MARCELO BERTOLUCI - DANDO PITACOS

Duas semanas atrás, eu dei um pitaco sobre o “linhão” que foi construído na região norte para levar eletricidade das usinas de Tucuruí e Belo Monte para o Amazonas e o Amapá, e que pretende chegar a Roraima. Pois não é que uma semana depois acontece uma zica em Macapá e o estado inteiro fica no escuro? Então, deixa eu tirar o meu da reta: A CULPA NÃO É MINHA! Eu só estava mostrando os fatos e dando minha opinião. Então, para quem quiser saber, a história do Amapá é a seguinte:

– Desde 1975 existe a hidroelétrica Coaracy Nunes, que fornecia 48 MW e foi ampliada em 2000 para 78 MW.

– Como isso não era suficiente para abastecer o estado, o restante era fornecido por uma termoelétrica a óleo (cara e poluente) em Macapá e alguns geradores pequenos (também caros e poluentes) nas cidades do interior.

– Já estavam identificados dois locais para construção de hidroelétricas no rio Araguari, além da Coaracy Nunes. Mas por aquelas coisas que acontecem em país pobre, as coisas não saíam do papel. Alguém me disse uma vez que o governo é como uma onça em um milharal: ela não come milho mas não deixa ninguém mais comer. O governo não faz e não deixa ninguém fazer.

– Para dar uma idéia do prejuízo: em 2009 o consumo de óleo diesel para a termoelétrica de Santana era de 18 MILHÕES DE LITROS por mês, ou seiscentos mil litros por dia. O custo desse óleo estava embutido nas contas de luz de todos os brasileiros, através de uma coisa chamada CCC – Conta de Consumo de Combustíveis.

– Em 2011 começaram as obras da segunda usina do Araguari, a hidroelétrica Ferreira Gomes, que ficaria pronta em 2014 com uma potência total de 252 MW.

– Mas com tanta demora, o sistema elétrico do Amapá estava sobrecarregado, com apagões rotineiros, e não dava para esperar a usina ficar pronta.

– Assim, em janeiro de 2012 foi inaugurada, com festa e foguetório, a unidade II da termoelétrica de Santana, que custou 53 milhões de reais e acrescentou 47 MW de capacidade ao sistema; as novas máquinas também eram alimentadas com óleo diesel.

– Apenas dois anos depois, em 2014, ficou pronta a linha 230 kV que interligou o Amapá ao Sistema Integrado Nacional. A termoelétrica não era mais necessária e foi desligada.

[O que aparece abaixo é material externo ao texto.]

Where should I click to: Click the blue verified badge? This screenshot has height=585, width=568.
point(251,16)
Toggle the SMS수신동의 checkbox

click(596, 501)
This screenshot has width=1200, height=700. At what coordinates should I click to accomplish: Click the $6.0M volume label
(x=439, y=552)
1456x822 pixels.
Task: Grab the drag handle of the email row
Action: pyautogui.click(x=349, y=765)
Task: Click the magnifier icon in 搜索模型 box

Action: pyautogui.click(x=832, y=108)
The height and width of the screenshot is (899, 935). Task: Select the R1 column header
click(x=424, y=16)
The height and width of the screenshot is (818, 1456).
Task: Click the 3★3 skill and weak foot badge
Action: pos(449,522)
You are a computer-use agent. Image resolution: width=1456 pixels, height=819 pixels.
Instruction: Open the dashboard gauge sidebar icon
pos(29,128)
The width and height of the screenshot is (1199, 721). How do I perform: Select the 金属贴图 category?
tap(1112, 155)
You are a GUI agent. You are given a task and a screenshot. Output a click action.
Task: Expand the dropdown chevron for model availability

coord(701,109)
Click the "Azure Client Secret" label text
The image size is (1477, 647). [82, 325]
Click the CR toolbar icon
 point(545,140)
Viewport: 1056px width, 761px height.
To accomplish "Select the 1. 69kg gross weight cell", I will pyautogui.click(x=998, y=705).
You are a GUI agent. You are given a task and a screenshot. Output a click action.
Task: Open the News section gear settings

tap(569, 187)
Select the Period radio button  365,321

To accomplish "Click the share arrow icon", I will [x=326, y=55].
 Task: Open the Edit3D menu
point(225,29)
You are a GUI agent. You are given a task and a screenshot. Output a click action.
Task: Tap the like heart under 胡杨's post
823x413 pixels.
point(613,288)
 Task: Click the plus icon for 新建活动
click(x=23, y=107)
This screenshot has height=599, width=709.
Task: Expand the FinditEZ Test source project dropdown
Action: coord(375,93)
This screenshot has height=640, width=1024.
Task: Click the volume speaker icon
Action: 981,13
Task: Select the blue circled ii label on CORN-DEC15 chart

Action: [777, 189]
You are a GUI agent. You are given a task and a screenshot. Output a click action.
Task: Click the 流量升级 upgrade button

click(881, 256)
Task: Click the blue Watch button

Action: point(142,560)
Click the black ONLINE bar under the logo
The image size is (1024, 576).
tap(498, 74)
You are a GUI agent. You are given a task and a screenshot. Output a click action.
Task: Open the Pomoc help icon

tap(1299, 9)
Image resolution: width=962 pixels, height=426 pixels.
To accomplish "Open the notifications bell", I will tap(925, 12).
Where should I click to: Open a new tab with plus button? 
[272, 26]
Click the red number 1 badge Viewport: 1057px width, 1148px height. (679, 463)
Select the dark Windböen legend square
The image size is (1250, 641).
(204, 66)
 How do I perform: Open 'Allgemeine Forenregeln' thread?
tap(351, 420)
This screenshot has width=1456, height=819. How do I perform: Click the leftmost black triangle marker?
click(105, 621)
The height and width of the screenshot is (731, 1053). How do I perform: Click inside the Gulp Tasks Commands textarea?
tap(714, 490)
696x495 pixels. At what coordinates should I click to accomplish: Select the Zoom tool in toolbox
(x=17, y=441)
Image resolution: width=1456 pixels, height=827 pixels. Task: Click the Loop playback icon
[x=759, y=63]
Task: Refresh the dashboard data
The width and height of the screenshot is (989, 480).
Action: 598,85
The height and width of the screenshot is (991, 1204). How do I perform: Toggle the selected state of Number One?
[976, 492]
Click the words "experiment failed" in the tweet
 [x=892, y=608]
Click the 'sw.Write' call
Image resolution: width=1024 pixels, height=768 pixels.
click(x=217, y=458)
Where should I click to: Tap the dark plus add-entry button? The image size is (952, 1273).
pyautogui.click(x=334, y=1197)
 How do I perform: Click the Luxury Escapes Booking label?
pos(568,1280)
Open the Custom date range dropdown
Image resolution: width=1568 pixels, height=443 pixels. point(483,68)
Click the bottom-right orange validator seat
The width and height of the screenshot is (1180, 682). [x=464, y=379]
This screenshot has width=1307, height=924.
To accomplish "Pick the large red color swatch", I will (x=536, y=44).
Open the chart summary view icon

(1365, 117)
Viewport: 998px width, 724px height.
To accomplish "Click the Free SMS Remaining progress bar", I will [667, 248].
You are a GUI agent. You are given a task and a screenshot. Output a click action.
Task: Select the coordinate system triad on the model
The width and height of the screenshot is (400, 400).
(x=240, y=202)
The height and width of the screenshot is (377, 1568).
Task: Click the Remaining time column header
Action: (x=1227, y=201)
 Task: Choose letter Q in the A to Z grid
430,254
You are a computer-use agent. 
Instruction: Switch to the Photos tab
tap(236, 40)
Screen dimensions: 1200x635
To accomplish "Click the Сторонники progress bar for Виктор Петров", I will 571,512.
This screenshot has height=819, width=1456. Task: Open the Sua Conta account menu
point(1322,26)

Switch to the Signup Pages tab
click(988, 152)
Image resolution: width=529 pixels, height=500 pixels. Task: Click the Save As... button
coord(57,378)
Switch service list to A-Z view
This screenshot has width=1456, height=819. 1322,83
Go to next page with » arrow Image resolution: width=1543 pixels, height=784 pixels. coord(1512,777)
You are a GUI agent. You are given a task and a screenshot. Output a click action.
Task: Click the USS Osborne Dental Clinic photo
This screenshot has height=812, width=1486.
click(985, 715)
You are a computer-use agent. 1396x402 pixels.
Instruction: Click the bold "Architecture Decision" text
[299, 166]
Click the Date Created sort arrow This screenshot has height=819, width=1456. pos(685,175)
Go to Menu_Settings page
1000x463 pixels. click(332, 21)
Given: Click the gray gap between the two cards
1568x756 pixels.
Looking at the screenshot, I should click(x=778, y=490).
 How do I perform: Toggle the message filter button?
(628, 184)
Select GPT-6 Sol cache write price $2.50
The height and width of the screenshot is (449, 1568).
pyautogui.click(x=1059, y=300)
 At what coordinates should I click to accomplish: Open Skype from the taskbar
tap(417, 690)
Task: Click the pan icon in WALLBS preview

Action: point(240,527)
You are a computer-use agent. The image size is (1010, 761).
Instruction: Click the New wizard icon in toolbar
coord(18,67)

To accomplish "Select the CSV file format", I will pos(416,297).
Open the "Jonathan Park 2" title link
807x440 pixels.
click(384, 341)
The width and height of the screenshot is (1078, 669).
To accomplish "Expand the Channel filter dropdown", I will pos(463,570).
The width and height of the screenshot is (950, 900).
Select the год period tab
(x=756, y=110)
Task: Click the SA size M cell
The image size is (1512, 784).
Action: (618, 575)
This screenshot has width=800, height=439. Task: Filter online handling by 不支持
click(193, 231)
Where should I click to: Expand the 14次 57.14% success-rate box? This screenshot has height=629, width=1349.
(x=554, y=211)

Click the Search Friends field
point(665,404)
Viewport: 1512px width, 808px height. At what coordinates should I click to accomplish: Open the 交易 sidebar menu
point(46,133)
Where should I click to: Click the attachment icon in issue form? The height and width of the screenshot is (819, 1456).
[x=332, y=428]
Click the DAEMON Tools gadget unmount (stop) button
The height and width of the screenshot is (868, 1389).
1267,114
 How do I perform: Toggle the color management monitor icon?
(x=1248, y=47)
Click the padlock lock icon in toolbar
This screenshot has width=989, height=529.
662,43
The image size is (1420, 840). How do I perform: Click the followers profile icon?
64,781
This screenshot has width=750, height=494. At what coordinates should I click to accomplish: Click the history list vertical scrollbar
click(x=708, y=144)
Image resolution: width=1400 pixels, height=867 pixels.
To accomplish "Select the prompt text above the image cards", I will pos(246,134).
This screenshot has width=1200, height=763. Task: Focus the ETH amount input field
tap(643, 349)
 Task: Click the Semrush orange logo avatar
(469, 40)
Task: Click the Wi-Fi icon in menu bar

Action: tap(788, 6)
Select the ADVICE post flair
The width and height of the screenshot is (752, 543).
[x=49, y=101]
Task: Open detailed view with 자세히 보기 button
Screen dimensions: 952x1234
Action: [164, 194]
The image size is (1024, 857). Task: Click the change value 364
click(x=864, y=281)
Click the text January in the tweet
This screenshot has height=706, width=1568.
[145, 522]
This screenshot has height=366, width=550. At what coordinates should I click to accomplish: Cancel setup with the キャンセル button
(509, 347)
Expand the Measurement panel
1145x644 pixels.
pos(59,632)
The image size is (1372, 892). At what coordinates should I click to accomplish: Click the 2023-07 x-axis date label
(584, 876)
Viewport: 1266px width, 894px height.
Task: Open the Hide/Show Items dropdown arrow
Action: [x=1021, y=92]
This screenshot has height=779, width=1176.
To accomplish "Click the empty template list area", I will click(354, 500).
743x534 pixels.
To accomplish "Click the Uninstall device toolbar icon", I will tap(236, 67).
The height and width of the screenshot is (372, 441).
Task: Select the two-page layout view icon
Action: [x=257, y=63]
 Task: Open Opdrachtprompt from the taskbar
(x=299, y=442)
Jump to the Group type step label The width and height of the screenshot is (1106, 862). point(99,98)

– No mesmo ano, entraram em operação as hidroelétricas Ferreira Gomes no rio Araguari e Santo Antônio do Jari no rio Jari. Com isso, o Amapá tornou-se exportador de energia para o restante do país. Em 2016, ficou pronta mais uma hidroelétrica no Araguari, chamada Cachoeira Caldeirão. O Amapá, hoje, produz mais que o dobro da energia que consome; a sobra vai para os estados vizinhos, especialmente o Amazonas (através do famoso linhão).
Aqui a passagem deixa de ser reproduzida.